2. Preferred shareholders. This type of shareholder doesn't have the same voting rights and is more rare. A major difference is that they have priority over dividend payments over common shareholders.
Note: There are also majority and minority shareholders. A shareholder who owns and controls more than 50% of a company's shares is a majority shareholder, while those who hold less than 50% are classified as minority shareholders.
Shareholders vs. bondholders vs. stakeholders
There are some differences between shareholders, bondholders, and stakeholders to be aware of.
- Shareholders own a portion of a company by investing in their stocks and are sometimes referred to as a stockholder - because you hold stock.
- Bondholders can buy corporate bonds to lend money to a company and in return get interest on the investment. As the bond matures, you'll be repaid your principal investment. Unlike a shareholder, you don't own a portion of the company and are only eligible to receive interest on the bond as well as your principal.
- Stakeholders is a term that refers to a larger group of people that have an interest in a company's outcomes. Stakeholders can include employees, shareholders, customers, and more. Stakeholders can mean anyone who has a stake in the company, which is different from a shareholder who specifically owns shares of the company.

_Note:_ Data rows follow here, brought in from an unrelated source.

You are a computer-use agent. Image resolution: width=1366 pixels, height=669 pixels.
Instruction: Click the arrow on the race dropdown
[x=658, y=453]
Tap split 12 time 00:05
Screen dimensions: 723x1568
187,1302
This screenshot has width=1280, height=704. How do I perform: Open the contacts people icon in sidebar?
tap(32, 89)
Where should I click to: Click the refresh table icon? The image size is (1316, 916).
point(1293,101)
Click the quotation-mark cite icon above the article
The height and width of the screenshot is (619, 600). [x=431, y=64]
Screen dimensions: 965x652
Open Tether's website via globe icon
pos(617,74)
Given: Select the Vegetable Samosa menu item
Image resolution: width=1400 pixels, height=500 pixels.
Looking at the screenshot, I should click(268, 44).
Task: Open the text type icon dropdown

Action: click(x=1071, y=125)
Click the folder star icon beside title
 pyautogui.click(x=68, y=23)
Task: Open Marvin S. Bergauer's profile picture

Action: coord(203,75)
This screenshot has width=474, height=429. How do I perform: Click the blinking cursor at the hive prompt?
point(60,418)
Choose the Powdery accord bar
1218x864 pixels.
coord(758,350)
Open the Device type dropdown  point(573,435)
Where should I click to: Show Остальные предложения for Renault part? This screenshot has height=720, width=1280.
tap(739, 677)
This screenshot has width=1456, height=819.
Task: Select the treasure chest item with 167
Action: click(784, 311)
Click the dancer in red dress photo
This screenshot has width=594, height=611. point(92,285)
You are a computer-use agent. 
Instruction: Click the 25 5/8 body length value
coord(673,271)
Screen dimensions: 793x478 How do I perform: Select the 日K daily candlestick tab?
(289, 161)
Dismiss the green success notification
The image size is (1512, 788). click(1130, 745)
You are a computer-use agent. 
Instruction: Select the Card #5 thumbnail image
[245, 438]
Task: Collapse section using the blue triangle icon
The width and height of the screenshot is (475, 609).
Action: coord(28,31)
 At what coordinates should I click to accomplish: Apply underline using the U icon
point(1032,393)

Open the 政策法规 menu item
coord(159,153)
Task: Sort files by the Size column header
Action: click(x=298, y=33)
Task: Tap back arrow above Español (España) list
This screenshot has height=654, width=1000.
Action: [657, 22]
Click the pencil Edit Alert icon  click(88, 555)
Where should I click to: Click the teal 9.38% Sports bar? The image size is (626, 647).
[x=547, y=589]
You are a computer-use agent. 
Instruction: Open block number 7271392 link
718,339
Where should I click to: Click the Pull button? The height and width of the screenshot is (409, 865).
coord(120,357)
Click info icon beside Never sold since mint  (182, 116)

Shareholders | Bondholders | Stakeholders |
Own shares of a company in the form of stockMay pay out dividends | Owns bonds that lend money to companiesPays out interest and principal | Can refer to anyone who has a stake in the company Stakeholders can also be shareholders as well as employees and customers |
Quick tip: Whether you invest in stocks or bonds or both, make sure you understand the pros and cons of each and how your risk tolerance plays into how much you're willing to invest in each.
The financial takeaway
As a shareholder, it's possible to own shares - or portions of ownership - of a public company. You can become a shareholder or might be one already if you invest in the stock market. As with anything in the stock market, there is the potential for great reward but also great risk that can come with losses.
You may have certain rights that you can take advantage of as well, such as voting, and potentially have access to dividend payments. To help you manage as a shareholder, it's always a good idea to check out reports from the SEC to see how a company is doing so that you can be an informed investor.